Desde que el colegio se trasladó a la finca Mundaiz, a la vera del
río Urumea, no queda ni rastro del
edificio de piedra arenisca, ni del portalón con escalones de mármol veteado,
que se detenían ante unas puertas de madera con cristales de vidrio catedral, que ocultaban el patio cubierto por un lucero,
la capilla, y el despacho del director presidido, no podía ser de otra
forma, por un crucifijo y el retrato del
Generalísimo Franco, Caudillo de España
por la gracia de Dios y para desgracia de los españoles.
Hoy, en su lugar, se alza un inmueble insípido con viviendas que
cuestan un riñón por metro cuadrado, inmobiliarias, despachos de abogados de
tronío y consultorios de médicos por supuesto de pago. De mucho pago.
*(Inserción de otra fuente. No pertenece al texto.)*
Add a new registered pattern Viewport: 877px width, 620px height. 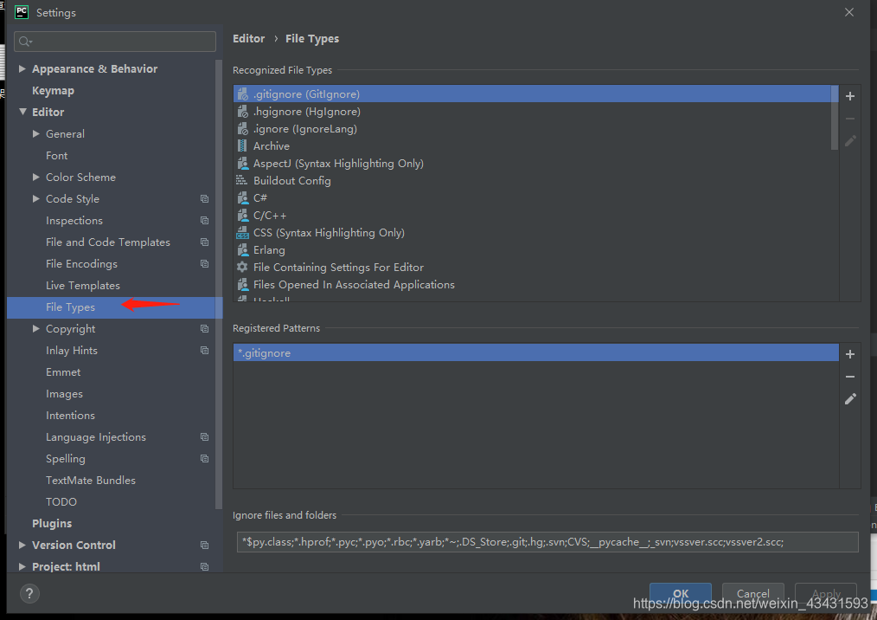pos(849,354)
La mayoría de las clases se encontraban en el piso superior, alrededor de una apolillada balaustrada, que rodeaba el patio, donde arrancaba la escalera central, que subíamos en fila de a dos, en silencio, y con el estómago encogido.
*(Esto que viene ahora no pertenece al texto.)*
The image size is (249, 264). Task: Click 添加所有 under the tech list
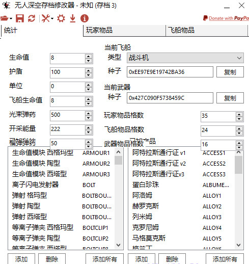[x=104, y=259]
La escalera se abría en dos, en el rellano, bendecido por la estatua de un Sagrado Corazón del tamaño de una persona, fusilado por los enemigos de España, y de una lápida con los nombres de los que ofrecieron su vida por la Cruzada.
La balaustrada marcaba nuestra vida en el colegio, que terminaba, salvo
expulsión, cuando la rodeábamos por completo. Entonces volvíamos
a subir más escaleras para llegar a un pequeño pasillo que daban a las aulas de ingreso a bachiller, situadas
frente a la puerta de la residencia de los frailes siempre oculta por una cortina
descolorida y por cuyos resquicios se escapaba el
olor a guisos y potajes.
De mi último año en el viejo colegio recuerdo los pupitres de madera. Los tinteros manchados de tinta por otros chicos, que se sentaron antes en ellos, el encerado, que ocupaba toda la pared y las ventanas desde las que se contemplaba la torre de la catedral.
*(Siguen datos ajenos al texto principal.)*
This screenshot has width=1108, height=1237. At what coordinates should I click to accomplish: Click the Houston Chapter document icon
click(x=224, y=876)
El hermano que nos daba clase tenía nombre de emperador romano. Alto, delgado, rubio, con nariz afilada y gafas doradas, que vestía una
sotana raída. Lo mismo te explicaba cálculo, gramática, dibujo, religión,
geografía, el fuero de los españoles o te inflaba a hostias.
En aquel curso, el de ingreso a Bachiller, aborrecí la asignatura de lectura, no
porque no me gustara leer, sino por el texto que utilizábamos, “El libro de
España”. Un libro que narraba la historia de dos hermanos, huérfanos de un
oficial del Cuartel de la Montaña, que, al regresar de Francia, tras la guerra,
recorrían toda España en un carro guiado por un pasiego buscando a su familia. Soy spoiler el libro terminaba en el Valle de los Caídos.
Antonio y Gonzalo, los protagonistas del libro, encarnaban los valores que todo joven español de bien debía tener y, en aquel libro sólo cabían, como en aquella España, los vencedores, que aparecían como los héroes, frente, a los otros, los enemigos de la patria y de la religión.